Stored items

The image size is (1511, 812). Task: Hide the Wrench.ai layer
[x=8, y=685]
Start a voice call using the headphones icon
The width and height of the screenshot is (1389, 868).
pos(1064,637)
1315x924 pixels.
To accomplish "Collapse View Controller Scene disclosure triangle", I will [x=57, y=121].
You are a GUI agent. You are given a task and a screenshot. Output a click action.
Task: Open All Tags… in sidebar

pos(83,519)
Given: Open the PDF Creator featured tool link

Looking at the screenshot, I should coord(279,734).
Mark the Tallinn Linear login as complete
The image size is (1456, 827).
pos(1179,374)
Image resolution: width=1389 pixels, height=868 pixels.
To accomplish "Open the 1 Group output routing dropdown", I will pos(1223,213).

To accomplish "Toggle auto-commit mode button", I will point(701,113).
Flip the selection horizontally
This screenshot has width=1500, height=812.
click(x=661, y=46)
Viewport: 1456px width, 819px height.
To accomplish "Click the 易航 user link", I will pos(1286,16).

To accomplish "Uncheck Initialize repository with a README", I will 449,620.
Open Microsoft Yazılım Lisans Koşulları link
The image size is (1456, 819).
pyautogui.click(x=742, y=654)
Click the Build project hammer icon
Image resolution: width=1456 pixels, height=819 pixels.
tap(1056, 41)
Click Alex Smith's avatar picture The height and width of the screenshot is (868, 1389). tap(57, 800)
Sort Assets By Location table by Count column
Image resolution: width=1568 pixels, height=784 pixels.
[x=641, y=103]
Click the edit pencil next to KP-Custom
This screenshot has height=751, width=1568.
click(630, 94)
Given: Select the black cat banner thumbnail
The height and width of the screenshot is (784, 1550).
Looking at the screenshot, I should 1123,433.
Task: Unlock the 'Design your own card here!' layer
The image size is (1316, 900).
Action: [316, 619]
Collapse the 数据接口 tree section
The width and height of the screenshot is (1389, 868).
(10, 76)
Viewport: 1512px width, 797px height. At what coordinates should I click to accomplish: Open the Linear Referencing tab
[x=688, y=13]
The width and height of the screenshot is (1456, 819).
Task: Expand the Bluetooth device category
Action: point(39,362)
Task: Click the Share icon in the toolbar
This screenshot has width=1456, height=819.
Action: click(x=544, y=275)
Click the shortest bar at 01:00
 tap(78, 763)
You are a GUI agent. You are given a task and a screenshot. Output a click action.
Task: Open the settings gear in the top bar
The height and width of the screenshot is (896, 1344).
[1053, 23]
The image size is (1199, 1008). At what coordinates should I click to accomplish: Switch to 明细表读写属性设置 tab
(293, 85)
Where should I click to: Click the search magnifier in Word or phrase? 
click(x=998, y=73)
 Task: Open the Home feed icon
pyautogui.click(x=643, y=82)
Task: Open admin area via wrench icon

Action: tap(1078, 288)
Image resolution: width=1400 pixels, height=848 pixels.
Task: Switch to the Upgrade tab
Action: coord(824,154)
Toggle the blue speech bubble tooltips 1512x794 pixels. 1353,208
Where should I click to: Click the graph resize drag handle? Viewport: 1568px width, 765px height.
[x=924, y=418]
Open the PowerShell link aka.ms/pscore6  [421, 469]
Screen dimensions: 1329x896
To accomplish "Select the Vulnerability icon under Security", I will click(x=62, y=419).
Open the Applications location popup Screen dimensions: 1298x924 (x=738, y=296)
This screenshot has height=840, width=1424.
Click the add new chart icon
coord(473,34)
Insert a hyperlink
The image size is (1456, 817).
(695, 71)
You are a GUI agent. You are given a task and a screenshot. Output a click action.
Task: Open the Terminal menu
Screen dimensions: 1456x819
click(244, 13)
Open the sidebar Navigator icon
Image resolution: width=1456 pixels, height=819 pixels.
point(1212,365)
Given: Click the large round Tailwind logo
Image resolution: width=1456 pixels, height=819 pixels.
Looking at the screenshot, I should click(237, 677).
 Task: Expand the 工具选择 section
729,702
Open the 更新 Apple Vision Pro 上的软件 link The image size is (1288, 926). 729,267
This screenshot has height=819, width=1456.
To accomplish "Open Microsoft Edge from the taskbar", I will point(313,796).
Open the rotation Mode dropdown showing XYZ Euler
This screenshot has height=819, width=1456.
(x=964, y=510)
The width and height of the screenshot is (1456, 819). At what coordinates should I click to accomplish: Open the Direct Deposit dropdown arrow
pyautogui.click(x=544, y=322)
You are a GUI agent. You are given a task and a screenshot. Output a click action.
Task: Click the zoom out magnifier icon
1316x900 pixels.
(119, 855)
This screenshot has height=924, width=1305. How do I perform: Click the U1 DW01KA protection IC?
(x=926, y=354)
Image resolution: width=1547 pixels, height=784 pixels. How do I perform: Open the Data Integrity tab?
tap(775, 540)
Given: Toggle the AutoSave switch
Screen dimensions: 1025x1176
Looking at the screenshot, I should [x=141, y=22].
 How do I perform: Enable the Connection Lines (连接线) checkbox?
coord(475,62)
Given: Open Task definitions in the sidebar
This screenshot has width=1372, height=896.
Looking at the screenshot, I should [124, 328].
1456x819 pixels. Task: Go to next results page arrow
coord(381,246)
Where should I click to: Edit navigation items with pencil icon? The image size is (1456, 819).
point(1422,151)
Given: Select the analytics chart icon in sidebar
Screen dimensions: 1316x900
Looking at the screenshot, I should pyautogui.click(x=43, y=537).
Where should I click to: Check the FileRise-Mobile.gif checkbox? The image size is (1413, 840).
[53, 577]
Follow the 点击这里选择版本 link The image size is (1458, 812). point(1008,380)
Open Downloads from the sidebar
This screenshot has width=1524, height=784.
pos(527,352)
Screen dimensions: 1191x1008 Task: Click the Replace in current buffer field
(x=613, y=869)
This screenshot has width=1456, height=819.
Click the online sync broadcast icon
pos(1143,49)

Assigned task: Using the data above, restate word for word the lines from its opening line through the line that contains "Sort Assets By Location table by Count column", and no more.

Result:
The image size is (1511, 812). Task: Hide the Wrench.ai layer
[x=8, y=685]
Start a voice call using the headphones icon
The width and height of the screenshot is (1389, 868).
pos(1064,637)
1315x924 pixels.
To accomplish "Collapse View Controller Scene disclosure triangle", I will [x=57, y=121].
You are a GUI agent. You are given a task and a screenshot. Output a click action.
Task: Open All Tags… in sidebar

pos(83,519)
Given: Open the PDF Creator featured tool link

Looking at the screenshot, I should coord(279,734).
Mark the Tallinn Linear login as complete
The image size is (1456, 827).
pos(1179,374)
Image resolution: width=1389 pixels, height=868 pixels.
To accomplish "Open the 1 Group output routing dropdown", I will pos(1223,213).

To accomplish "Toggle auto-commit mode button", I will point(701,113).
Flip the selection horizontally
This screenshot has width=1500, height=812.
click(x=661, y=46)
Viewport: 1456px width, 819px height.
To accomplish "Click the 易航 user link", I will pos(1286,16).

To accomplish "Uncheck Initialize repository with a README", I will 449,620.
Open Microsoft Yazılım Lisans Koşulları link
The image size is (1456, 819).
pyautogui.click(x=742, y=654)
Click the Build project hammer icon
Image resolution: width=1456 pixels, height=819 pixels.
tap(1056, 41)
Click Alex Smith's avatar picture The height and width of the screenshot is (868, 1389). tap(57, 800)
Sort Assets By Location table by Count column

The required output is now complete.